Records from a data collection
○ ○ ○ ○ ○ ○ ○

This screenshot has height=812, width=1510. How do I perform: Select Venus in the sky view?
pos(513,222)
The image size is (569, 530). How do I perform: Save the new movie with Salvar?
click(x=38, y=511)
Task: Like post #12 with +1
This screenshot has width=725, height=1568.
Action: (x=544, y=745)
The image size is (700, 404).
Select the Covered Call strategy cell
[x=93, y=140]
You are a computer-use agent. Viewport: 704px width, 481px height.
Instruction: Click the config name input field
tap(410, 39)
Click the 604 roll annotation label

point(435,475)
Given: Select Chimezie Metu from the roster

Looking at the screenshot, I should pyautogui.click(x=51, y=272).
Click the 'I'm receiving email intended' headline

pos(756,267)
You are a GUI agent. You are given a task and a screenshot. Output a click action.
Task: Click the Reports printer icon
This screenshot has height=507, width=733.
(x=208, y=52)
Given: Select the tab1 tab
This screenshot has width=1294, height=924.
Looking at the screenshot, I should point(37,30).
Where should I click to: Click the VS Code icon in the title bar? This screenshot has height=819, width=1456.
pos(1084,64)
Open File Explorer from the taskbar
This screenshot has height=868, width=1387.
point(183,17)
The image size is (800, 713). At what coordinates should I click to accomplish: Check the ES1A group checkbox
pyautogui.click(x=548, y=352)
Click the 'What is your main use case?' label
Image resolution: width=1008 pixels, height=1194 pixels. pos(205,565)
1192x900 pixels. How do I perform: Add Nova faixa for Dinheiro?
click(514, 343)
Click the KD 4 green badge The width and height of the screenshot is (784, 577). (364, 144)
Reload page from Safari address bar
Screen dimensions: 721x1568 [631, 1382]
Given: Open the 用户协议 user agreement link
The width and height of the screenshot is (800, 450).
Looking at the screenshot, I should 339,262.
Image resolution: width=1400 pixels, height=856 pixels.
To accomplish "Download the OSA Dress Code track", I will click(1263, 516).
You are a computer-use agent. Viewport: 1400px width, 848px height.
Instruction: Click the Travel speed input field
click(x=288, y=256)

○ ○ ○ ○ ○ ○ ○

--- Work to be completed ---
Could you copy out the data above line for line, without changing a thing?

--- Reply ---
This screenshot has height=812, width=1510. How do I perform: Select Venus in the sky view?
pos(513,222)
The image size is (569, 530). How do I perform: Save the new movie with Salvar?
click(x=38, y=511)
Task: Like post #12 with +1
This screenshot has width=725, height=1568.
Action: (x=544, y=745)
The image size is (700, 404).
Select the Covered Call strategy cell
[x=93, y=140]
You are a computer-use agent. Viewport: 704px width, 481px height.
Instruction: Click the config name input field
tap(410, 39)
Click the 604 roll annotation label

point(435,475)
Given: Select Chimezie Metu from the roster

Looking at the screenshot, I should pyautogui.click(x=51, y=272).
Click the 'I'm receiving email intended' headline

pos(756,267)
You are a GUI agent. You are given a task and a screenshot. Output a click action.
Task: Click the Reports printer icon
This screenshot has height=507, width=733.
(x=208, y=52)
Given: Select the tab1 tab
This screenshot has width=1294, height=924.
Looking at the screenshot, I should point(37,30).
Where should I click to: Click the VS Code icon in the title bar? This screenshot has height=819, width=1456.
pos(1084,64)
Open File Explorer from the taskbar
This screenshot has height=868, width=1387.
point(183,17)
The image size is (800, 713). At what coordinates should I click to accomplish: Check the ES1A group checkbox
pyautogui.click(x=548, y=352)
Click the 'What is your main use case?' label
Image resolution: width=1008 pixels, height=1194 pixels. pos(205,565)
1192x900 pixels. How do I perform: Add Nova faixa for Dinheiro?
click(514, 343)
Click the KD 4 green badge The width and height of the screenshot is (784, 577). (364, 144)
Reload page from Safari address bar
Screen dimensions: 721x1568 [631, 1382]
Given: Open the 用户协议 user agreement link
The width and height of the screenshot is (800, 450).
Looking at the screenshot, I should 339,262.
Image resolution: width=1400 pixels, height=856 pixels.
To accomplish "Download the OSA Dress Code track", I will click(1263, 516).
You are a computer-use agent. Viewport: 1400px width, 848px height.
Instruction: Click the Travel speed input field
click(x=288, y=256)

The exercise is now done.